→ Text block

>>>

08/24/2021 - v0.0.33

• Complete overhaul of documentation for sequence classification bits
• Finished low-level API to support Blurr training with PyTorch and/or fast.ai Datasets/DataLoaders
• Misc. bug fixes

07/11/2021 - v0.0.30

• Finished initial Blearner high-level API for all Blurr supported tasks
• Finished high-level APIs examples for all Blurr supported tasks

07/01/2021 - v0.0.29

• Updated to work with tranformers 4.8
• Introducing the Blearner high-level API with task specific blearners for building your DataBlock, DataLoaders, and Learner in one line of code (usually :))
• Added LOTS of examples (using low/high-level APIs, using Hugging Face datasets, and handling all the GLUE tasks)
• Updated setup.py so you can now use Blurr on Windows (H/T to @EinAeffchen for the fix)

<<<

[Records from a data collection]
>>>

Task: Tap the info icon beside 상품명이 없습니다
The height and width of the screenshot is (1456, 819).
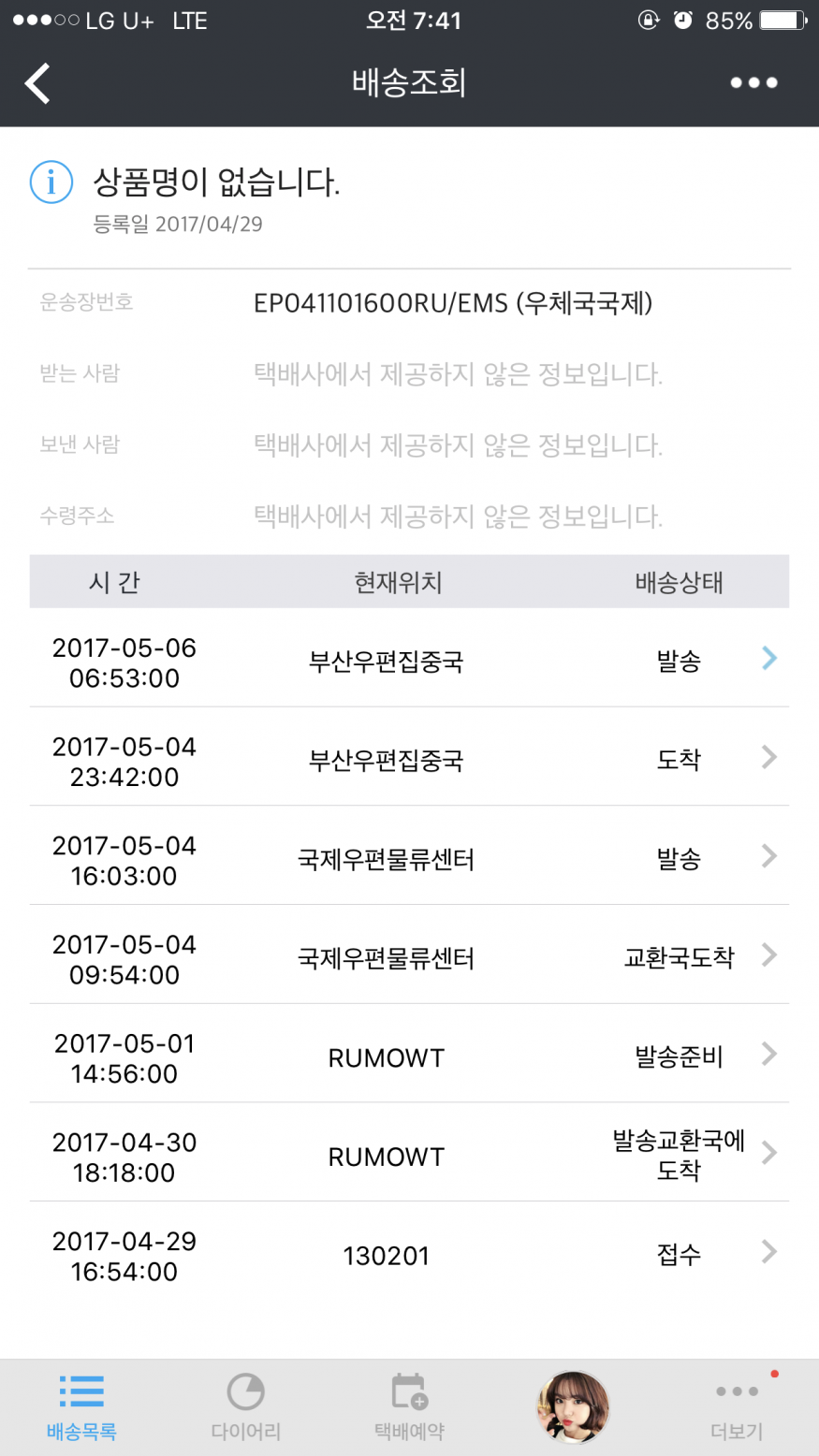Action: click(51, 182)
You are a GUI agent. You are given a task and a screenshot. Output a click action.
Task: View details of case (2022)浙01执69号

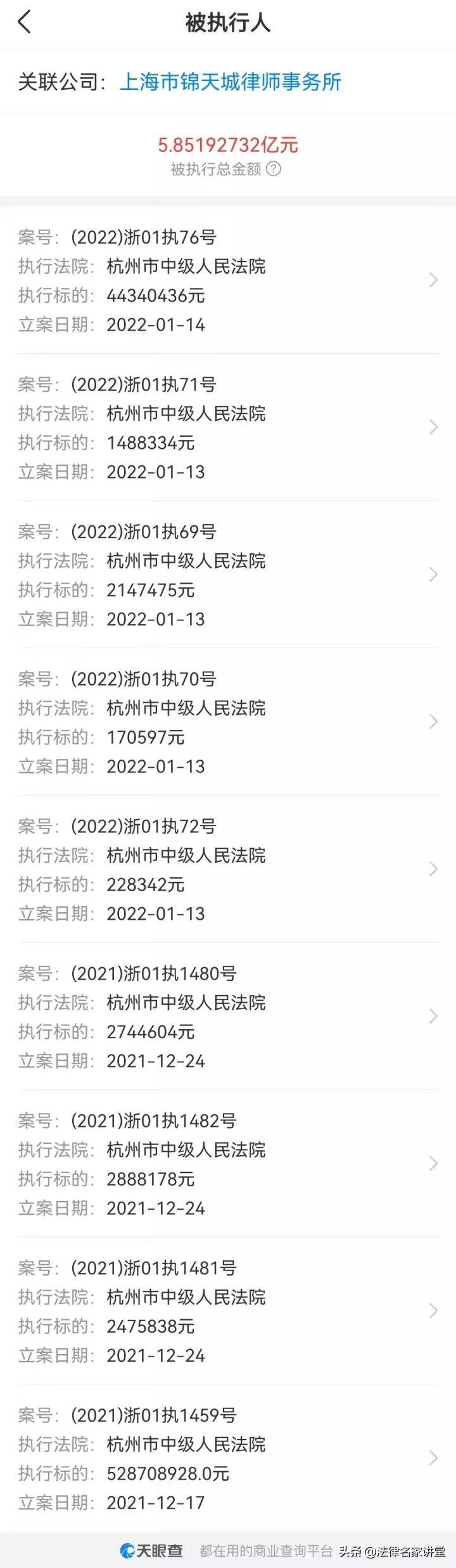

<<<

→ Stated exercise A
Answer these questions from the Blurr release notes:
(i) What did v0.0.33 change for the sequence classification bits?
(ii) Which release made Blurr usable on Windows, and which file was updated to do it?
(iii) On what date was v0.0.30 released?
→ Stated exercise B
Summarize the Blurr release notes in two sentences.
The entries are independent material with no connection to the Blurr release notes.

→ Task output A
(i) It completely overhauled their documentation.
(ii) v0.0.29, by updating setup.py.
(iii) 07/11/2021.

→ Task output B
Version 0.0.29 (07/01/2021) introduced the Blearner high-level API, added many examples and updated setup.py so Blurr can be used on Windows. Version 0.0.30 (07/11/2021) then finished that API and its examples for all Blurr supported tasks, and version 0.0.33 (08/24/2021) overhauled the sequence classification documentation, finished a low-level API for training with PyTorch and/or fast.ai Datasets/DataLoaders, and fixed miscellaneous bugs.